AMANPOUR: Give me one specific cut, Senator-elect.

PAUL: All across the board.

AMANPOUR: One significant one. No, but you can't just keep saying all across the board.

PAUL: Well, no, I can, because I'm going to look at every program, every program. But I would freeze federal hiring. I would maybe reduce federal employees by 10 percent. I'd probably reduce their wages by 10 percent. The average federal employee makes $120,000 a year. The average private employee makes $60,000 a year. Let's get them more in line, and let's find savings. Let's hire no new federal workers.

AMANPOUR: Pay for soldiers? Would you cut that?

PAUL: I think that's something that you can't do. I don't think --

AMANPOUR: You cannot do? [...]

AMANPOUR: So, again, to talk about the debt and to talk about taxes, there seems to be, again, just so much sort of generalities, for want of a better word. [...]

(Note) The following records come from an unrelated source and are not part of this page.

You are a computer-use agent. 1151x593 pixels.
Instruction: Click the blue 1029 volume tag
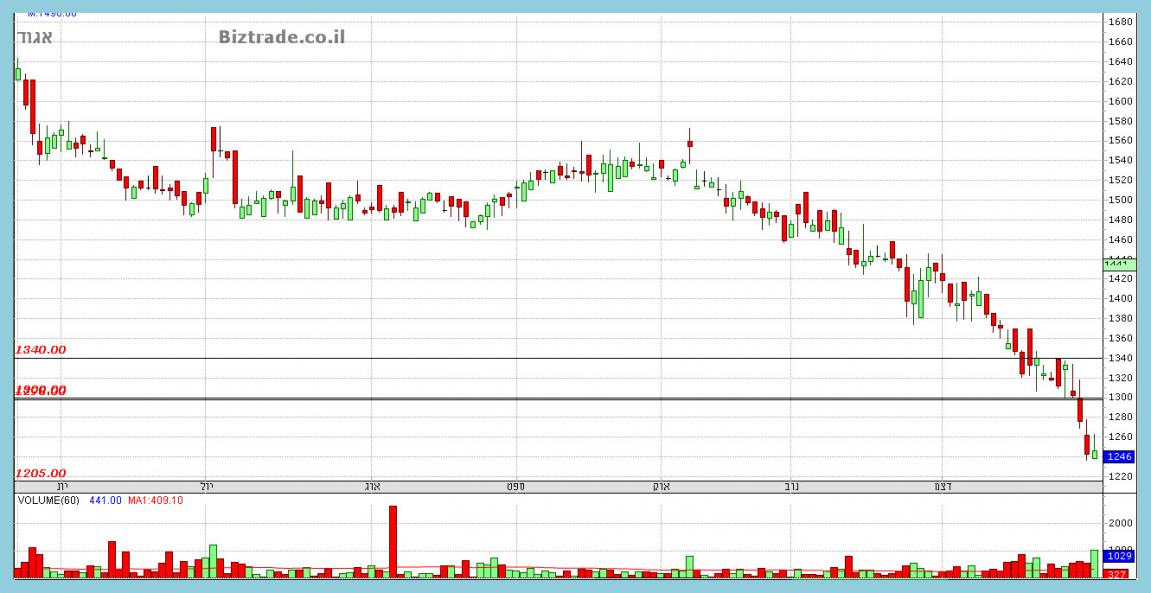(x=1119, y=555)
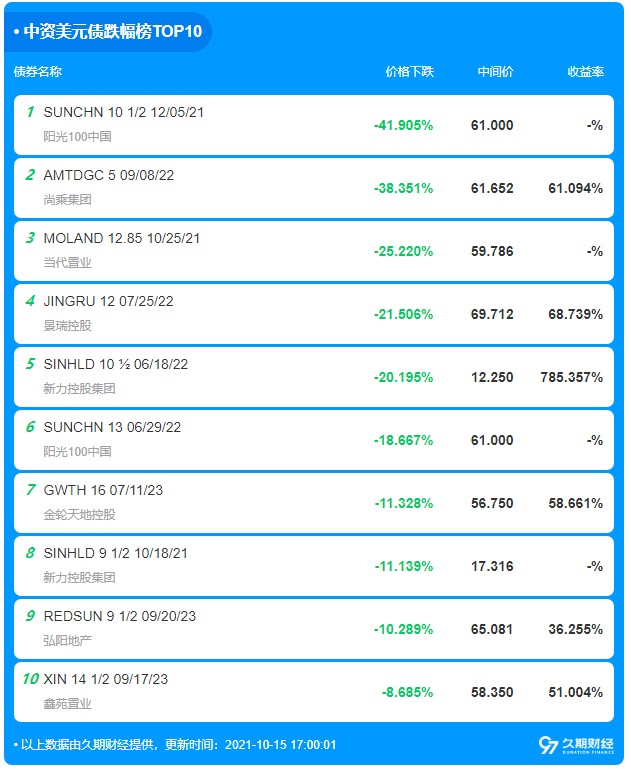Open the SINHLD 10 ½ 06/18/22 bond
The height and width of the screenshot is (769, 631).
click(x=116, y=365)
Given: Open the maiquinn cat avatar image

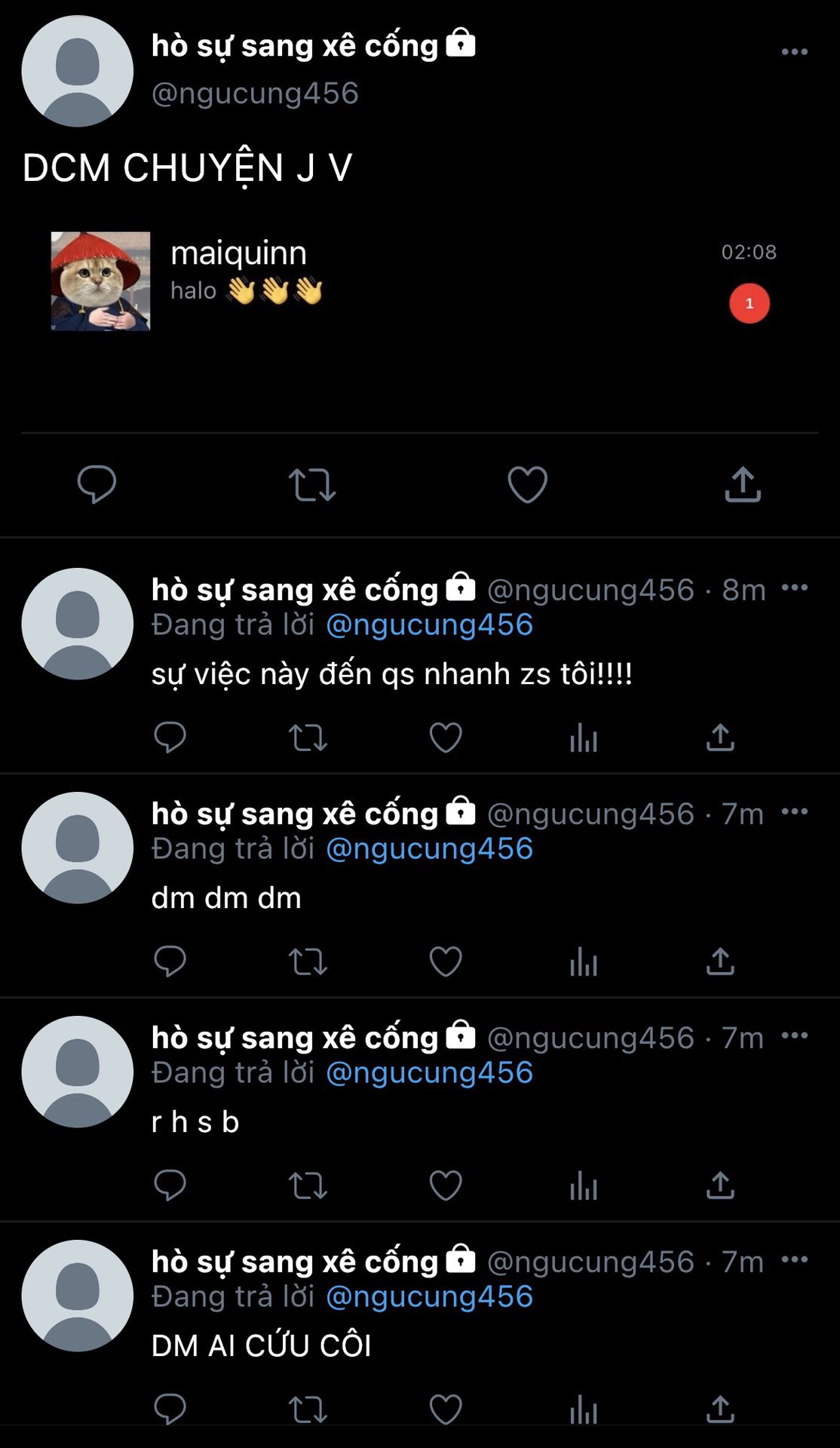Looking at the screenshot, I should (x=100, y=281).
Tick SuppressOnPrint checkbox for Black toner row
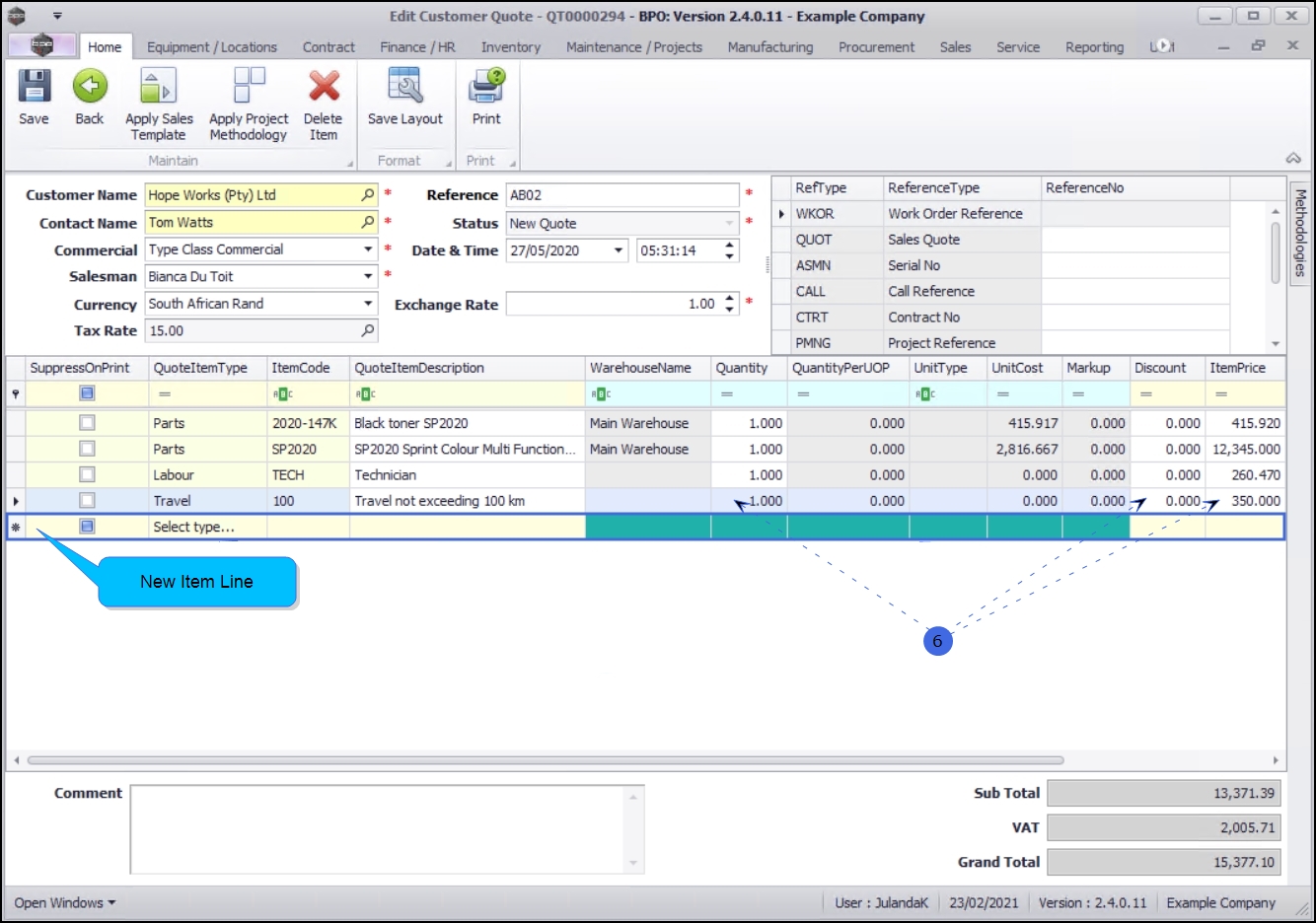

PAUL: Well, the thing is that you can call it a generality, but what if -- what if I were president and I said to you, Tomorrow, we're going to have a 5 percent cut across the board in everything? That's not a generality, but there are thousands of programs. If you say, Well, what are all the specifics? There are books written on all the specifics. There's a book by Christopher Edwards, downsizing government, goes through every program. That's what it will take. It's a very detailed analysis.

DeMint had a similar experience on NBC's "Meet the Press." When asked by host David Gregory where the American people should be prepared to sacrifice in order to cut the deficit, DeMint said, "I don't think the American people are going to have to sacrifice as much as the government bureaucrats who get paid about twice what the American worker does. First of all, we just need to return to pre-Obama levels of spending in 2008. We need to cut earmarks so people can stop taking home the bacon, we need to defund Obamacare and then we need to look at the entitlement programs, such as the way Paul Ryan has done in the House with his Road to America's Future."

When Gregory pointed out that going back to 2008 spending levels won't get anywhere close to balancing the budget, he asked whether everything would be on the table. DeMint said he opposed cutting Social Security. "If we can just cut the administrative waste, we can cut hundreds of billions of dollars a year at the federal level. We need to keep our promises to seniors, David, and cutting benefits to seniors is not on the table." DeMint also said that cutting benefits for veterans is out.

WATCH:

Both DeMint and Paul said they oppose raising the debt ceiling, a procedure that Congress -- including Republicans -- do routinely.

Rep. Eric Cantor (R-Va.), who is likely to become the next House Majority Leader, refused to say on "Fox News Sunday" that he would make sure the government doesn't go into default on its debt, stating that it would be President Obama's fault if it does. "The president's got a responsibility as much or more so than Congress to make sure that we are continuing to function in a way that the people want," he said.

He has, however, left the door open to the GOP possibly supporting a raising of the debt ceiling by saying that the party will try to "demonstrate a commitment to the fiscal discipline and an established track record by the time that vote comes up."

Republicans -- including Sen. John Cornyn (Tex.) and Rep. Pete Sessions (Tex.) -- have consistently been unable to name specific cuts they will make to the budget in order to offset an extension of the Bush tax cuts. On Oct. 3, Paul also said that he didn't see extending the Bush tax cuts as "a cost to government."